[Extracted data entries]
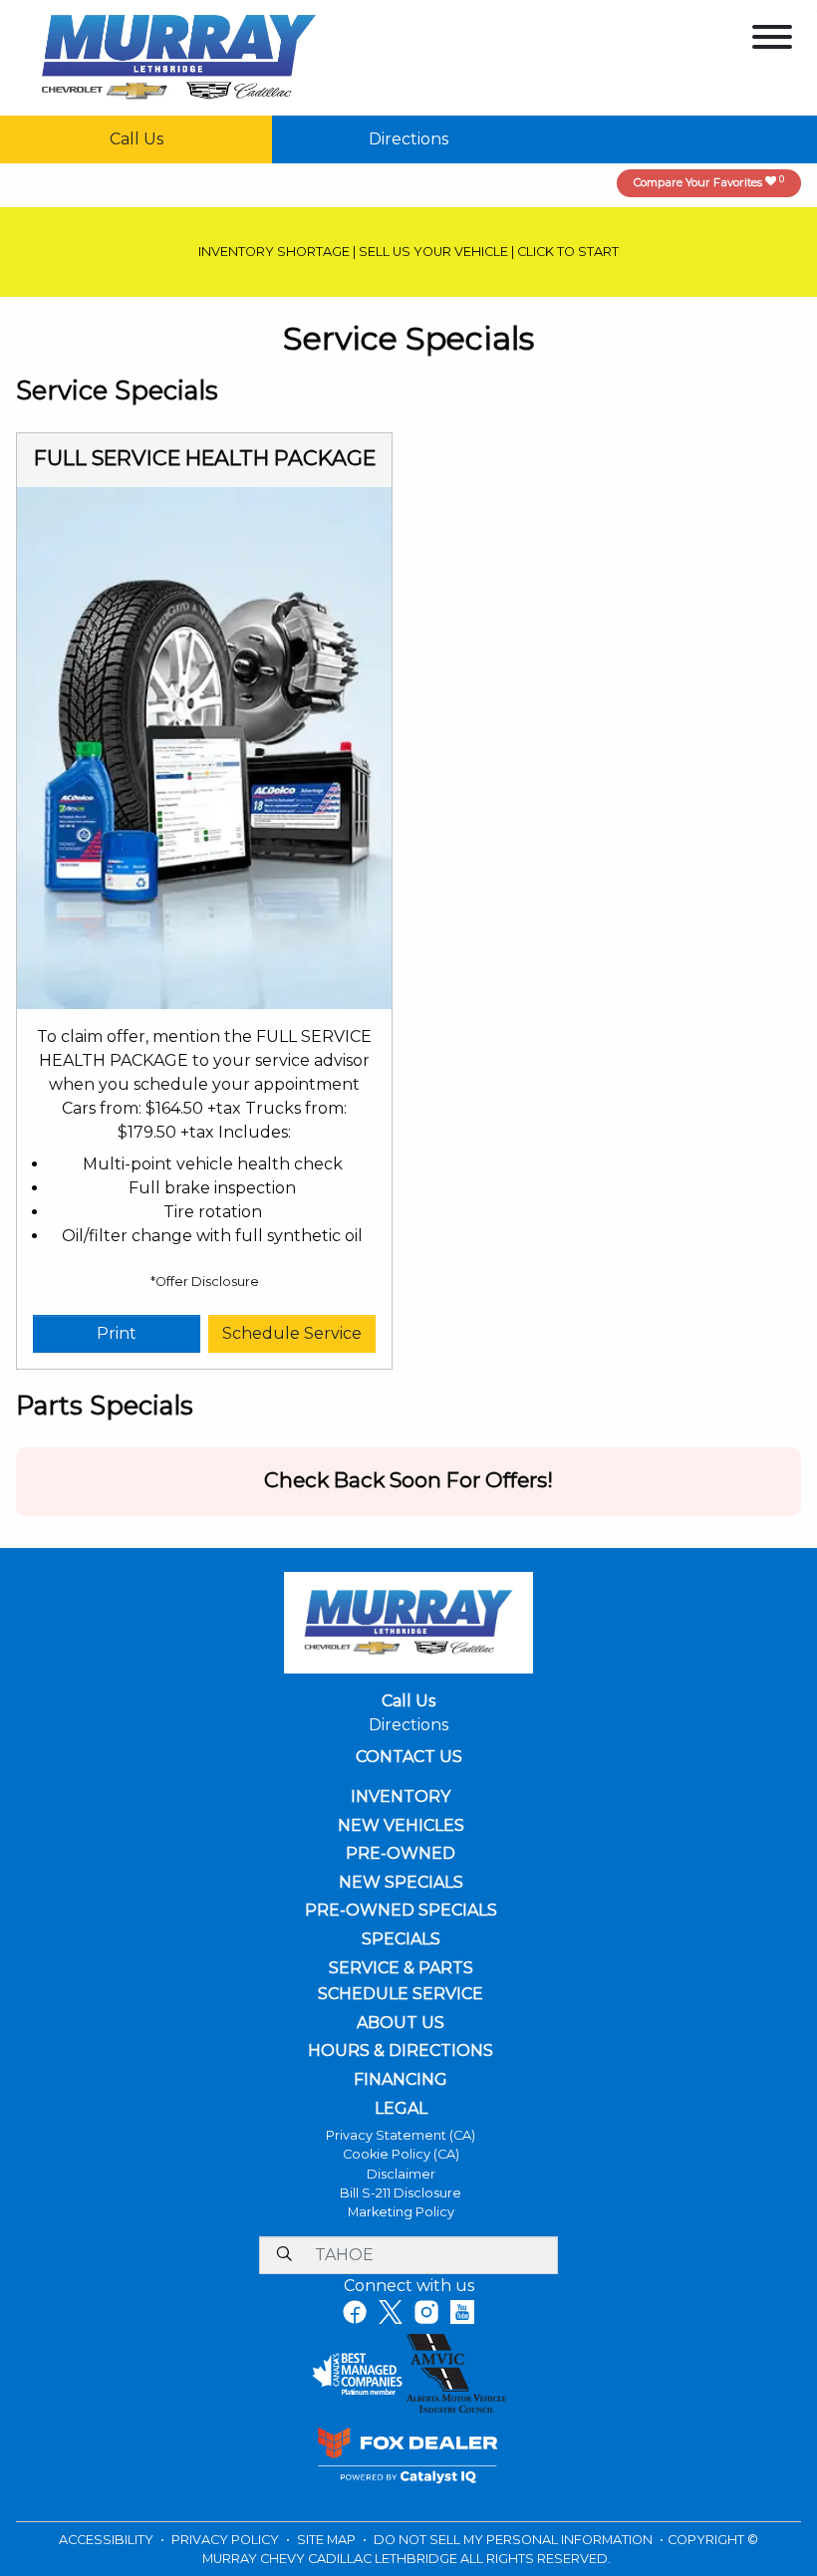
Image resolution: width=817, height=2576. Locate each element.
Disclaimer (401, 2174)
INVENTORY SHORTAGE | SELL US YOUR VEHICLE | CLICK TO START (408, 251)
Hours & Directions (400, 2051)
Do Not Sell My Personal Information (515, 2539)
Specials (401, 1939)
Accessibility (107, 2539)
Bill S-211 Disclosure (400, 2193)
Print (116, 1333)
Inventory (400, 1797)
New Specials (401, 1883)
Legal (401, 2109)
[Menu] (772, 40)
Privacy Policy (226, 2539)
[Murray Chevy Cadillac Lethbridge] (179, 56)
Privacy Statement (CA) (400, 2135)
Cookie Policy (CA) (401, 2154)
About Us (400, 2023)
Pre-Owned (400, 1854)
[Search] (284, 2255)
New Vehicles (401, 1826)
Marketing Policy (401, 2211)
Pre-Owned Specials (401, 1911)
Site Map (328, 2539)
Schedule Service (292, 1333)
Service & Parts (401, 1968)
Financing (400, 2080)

---

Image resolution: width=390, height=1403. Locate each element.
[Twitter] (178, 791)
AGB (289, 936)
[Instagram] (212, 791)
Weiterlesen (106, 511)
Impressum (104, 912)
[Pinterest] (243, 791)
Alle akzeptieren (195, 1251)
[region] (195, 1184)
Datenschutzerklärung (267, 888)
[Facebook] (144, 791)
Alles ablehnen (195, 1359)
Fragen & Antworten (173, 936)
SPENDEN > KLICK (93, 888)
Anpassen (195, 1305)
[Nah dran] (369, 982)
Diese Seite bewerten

DESCRIPTION OF THE TASK
Can you repeat, word for word, every line above from the one containing "Disclaimer (401, 2174)" down to the one containing "Financing (400, 2080)", including both?

EXERCISE RESPONSE
Disclaimer (401, 2174)
INVENTORY SHORTAGE | SELL US YOUR VEHICLE | CLICK TO START (408, 251)
Hours & Directions (400, 2051)
Do Not Sell My Personal Information (515, 2539)
Specials (401, 1939)
Accessibility (107, 2539)
Bill S-211 Disclosure (400, 2193)
Print (116, 1333)
Inventory (400, 1797)
New Specials (401, 1883)
Legal (401, 2109)
[Menu] (772, 40)
Privacy Policy (226, 2539)
[Murray Chevy Cadillac Lethbridge] (179, 56)
Privacy Statement (CA) (400, 2135)
Cookie Policy (CA) (401, 2154)
About Us (400, 2023)
Pre-Owned (400, 1854)
[Search] (284, 2255)
New Vehicles (401, 1826)
Marketing Policy (401, 2211)
Pre-Owned Specials (401, 1911)
Site Map (328, 2539)
Schedule Service (292, 1333)
Service & Parts (401, 1968)
Financing (400, 2080)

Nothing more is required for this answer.